To put this into perspective, FastMatch exceeded its daily average volume for December 2014 by 200% in one day, having handled $24.3 billion in buy and sell orders in just one day.
London-based interdealer broker ICAP PLC also experienced a dramatic upturn in volume that day on its EBS currency-trading platform, which, according to a report by the Wall Street Journal, was nearly triple the recent daily average. The report, published yesterday, stated that the platform handled some $300 billion worth of trades.
One of the major distinctions is in the method by which risk is handled, with interdealer platforms such as ICAP not exposing themselves to much market risk, instead acting as an intermediary between bank and asset-management clients, earning fees as they match orders. For these businesses, profitability is closely linked to trading volume.
In the case of FastMatch’s commercial history which extends back to 2012, the company began its operations with a substantial reliance on retail FX flow from FXCM, however the firm has gradually expanded into other areas, making it less dependent on FXCM’s order flow.
The Wall Street Journal reported Friday FXCM is examining fundraising options to pay off the $300 million emergency loan which it took from Leucadia last week following its exposure to $225 million of negative equity, such as potentially selling noncore assets including its roughly 32% stake in FastMatch.
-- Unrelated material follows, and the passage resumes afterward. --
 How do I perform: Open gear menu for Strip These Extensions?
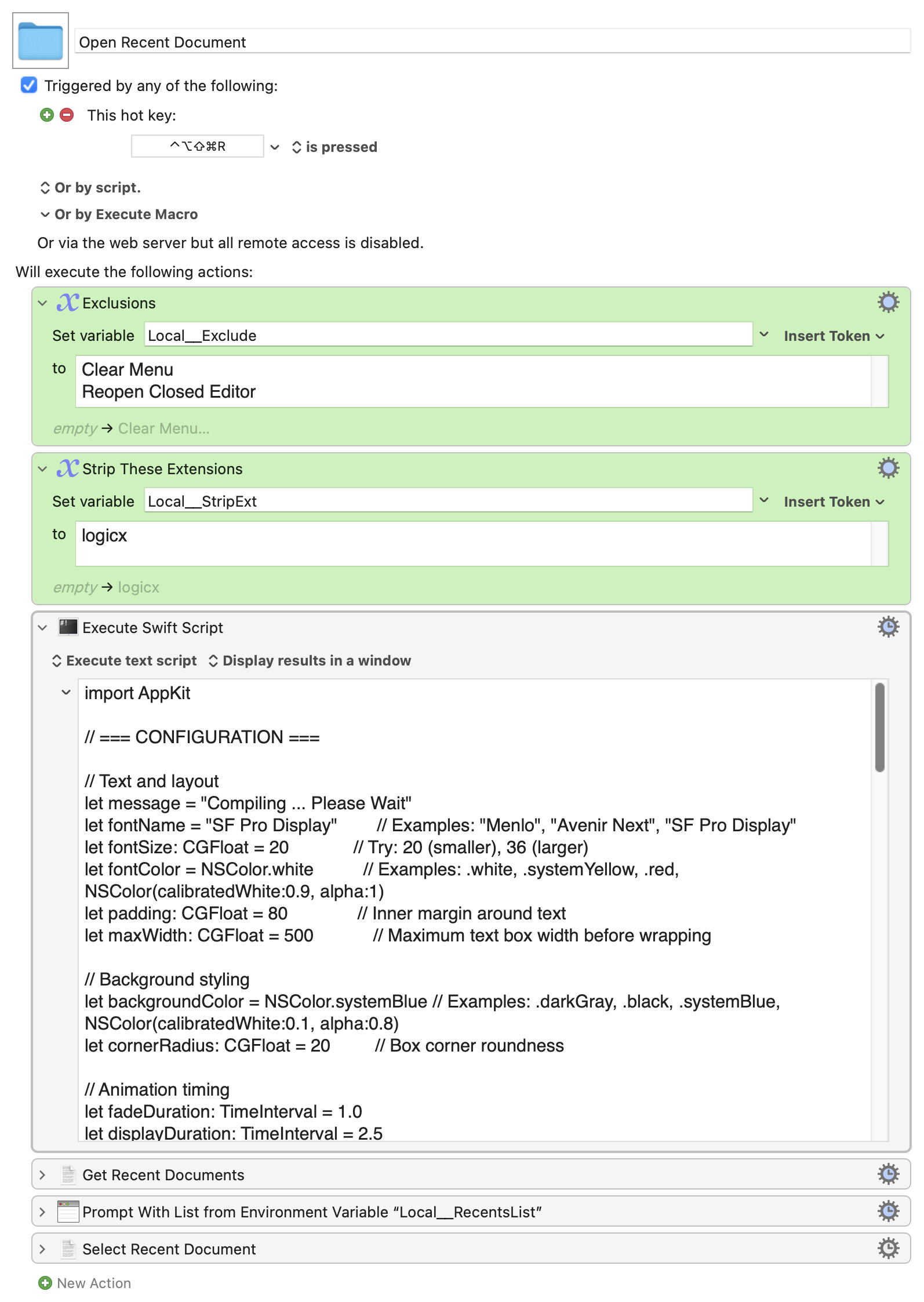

Dmitri Galinov, CEO of FastMatch has stated that his firm, which is located inside FXCM’s offices, is prepared to separate its trading entity from FXCM and is launching new services that connect asset managers’ orders with each other and with banks. One service is a potential challenger to the so-called “fix,” the long-standing currencies-pricing benchmark that is measured from trades executed around 4 p.m. in London each weekday.